The happiness professor takes her own advice

7 min read

Laurie Santos boosts joy to fight burnout

By Jamie Ducharme

Yale psychology professor Laurie Santos teaches that happiness isn’t instinctive

A DENTAL EMERGENCY WAS LAURIE SANTOS’ wake-up call. It wasn’t even her own: One of Santos’ students at Yale University needed her sign-off before getting some work done. Instead of feeling sympathy for her student, Santos mostly felt annoyed about the extra paperwork she’d need to complete.

That reaction was unusual and concerning for Santos, a psychologist who teaches Yale’s single most popular course, on the science of happiness.

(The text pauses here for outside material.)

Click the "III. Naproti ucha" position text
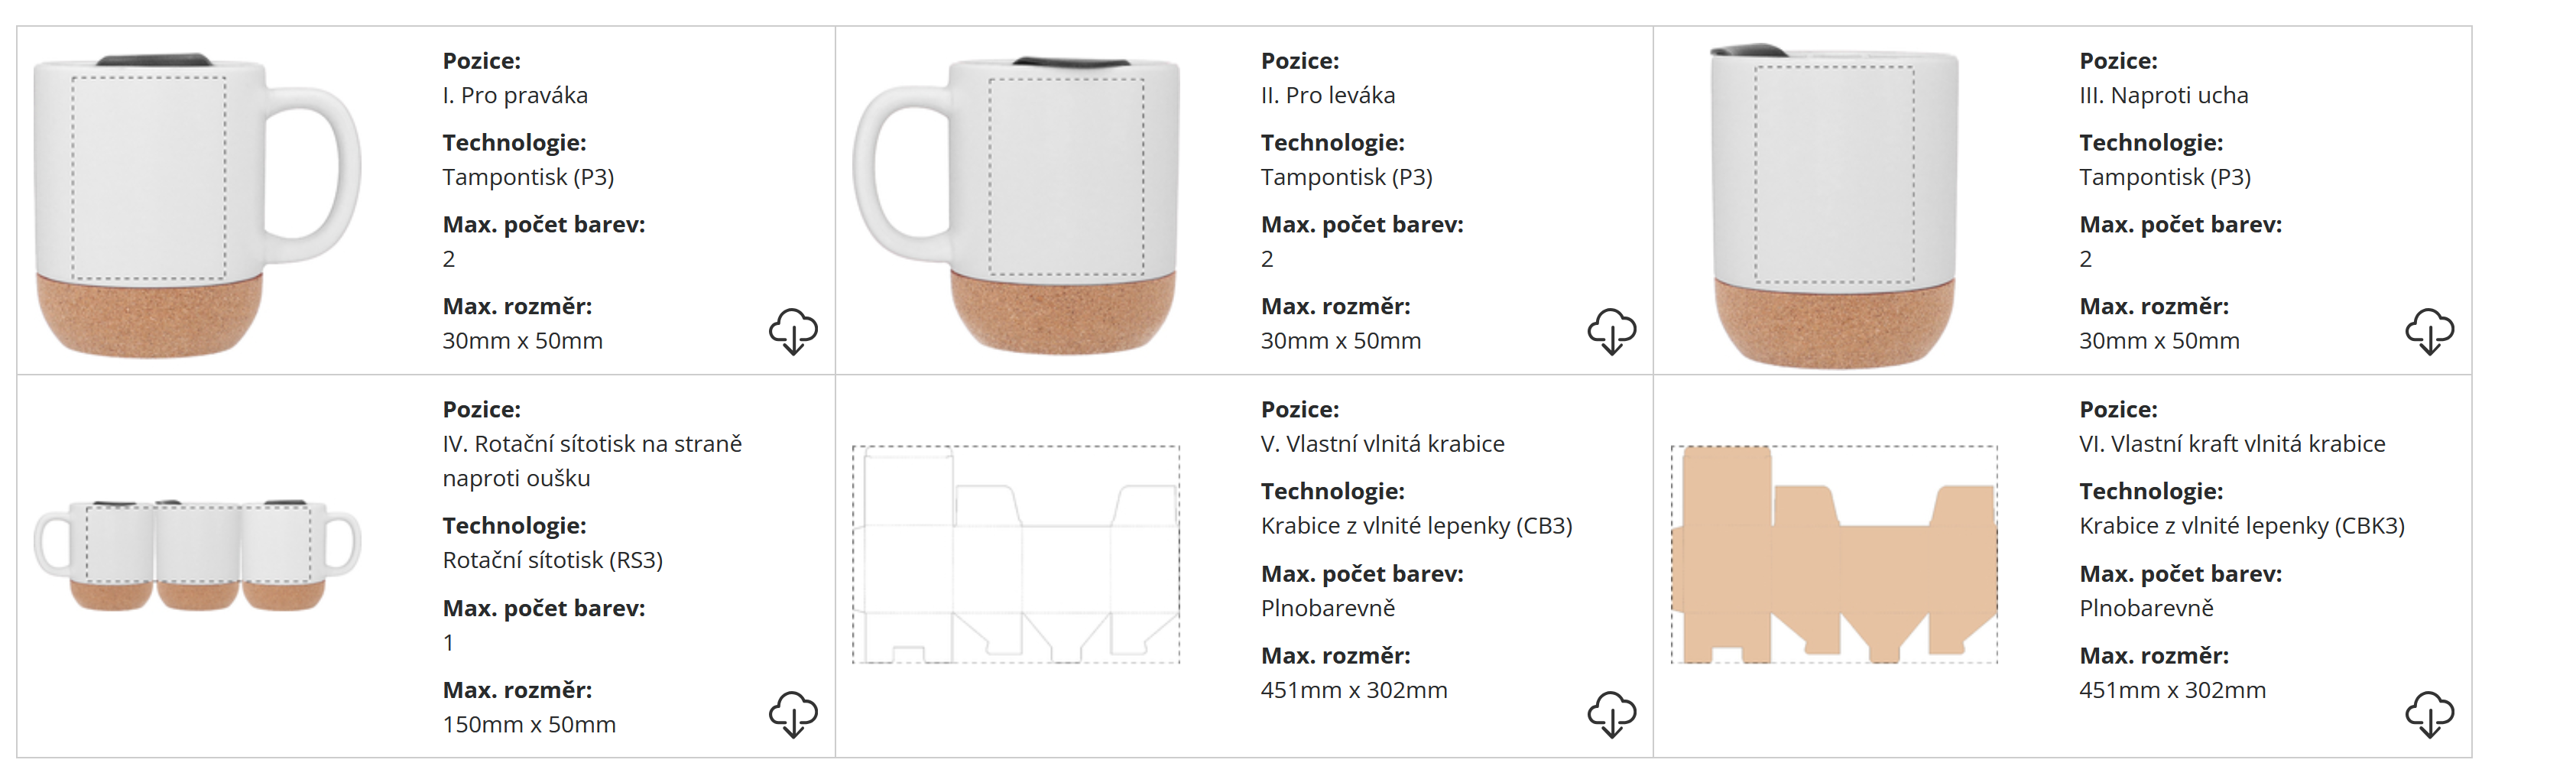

She knew that cynicism, irritability, and exhaustion—all of which had been gnawing at her recently—were telltale signs of burnout, a condition that almost 30% of U.S. workers say they experience at least sometimes, according to a 2022 McKinsey Health Institute survey.

Those weren’t the only red flags for Santos. Her plate felt too full. Her fuse was shorter. Two years into the pandemic, she was tired of bending the on-campus college experience to fit a remote world. “I take such pride and compassion in working with students, and to feel like that was getting chipped away” was worrisome, Santos says. To avoid sinking into full-on burnout, she decided to take a year off from Yale and temporarily move with her husband to Cambridge, Mass.

“I’m trying to practice what I preach, both because I think that’s an authentic way to show, ‘See, seriously, this works,’” Santos says. “But also, I want to be happy.”

Santos knows what you’re probably thinking at this point: Why bother trying to be happy if even the happiness expert is burned out? But that’s the wrong takeaway, she insists. The right one is that no one is immune to burnout—especially in times as stressful as these—but we all have the power to change our situations.

WHEN SANTOS INTRODUCED her course, Psychology and the Good Life, in 2018, it quickly became the most popular in Yale’s history. More than 1,000 students enrolled, leading to logistical problems including finding a large enough auditorium and dealing with traffic jams in the dining hall as a quarter of undergraduates attempted to grab meals before heading to the same class.

Santos had a hunch the course would have wide appeal. She’d decided to start teaching it after observing Yale’s stressed-out students, whoo were constantly anxious about gradesc and their futures, seemingly muscling through rather than enjoying college. Staggering statistics around mental-health conditions and suicidal thinking on college campuses cemented her desire to help.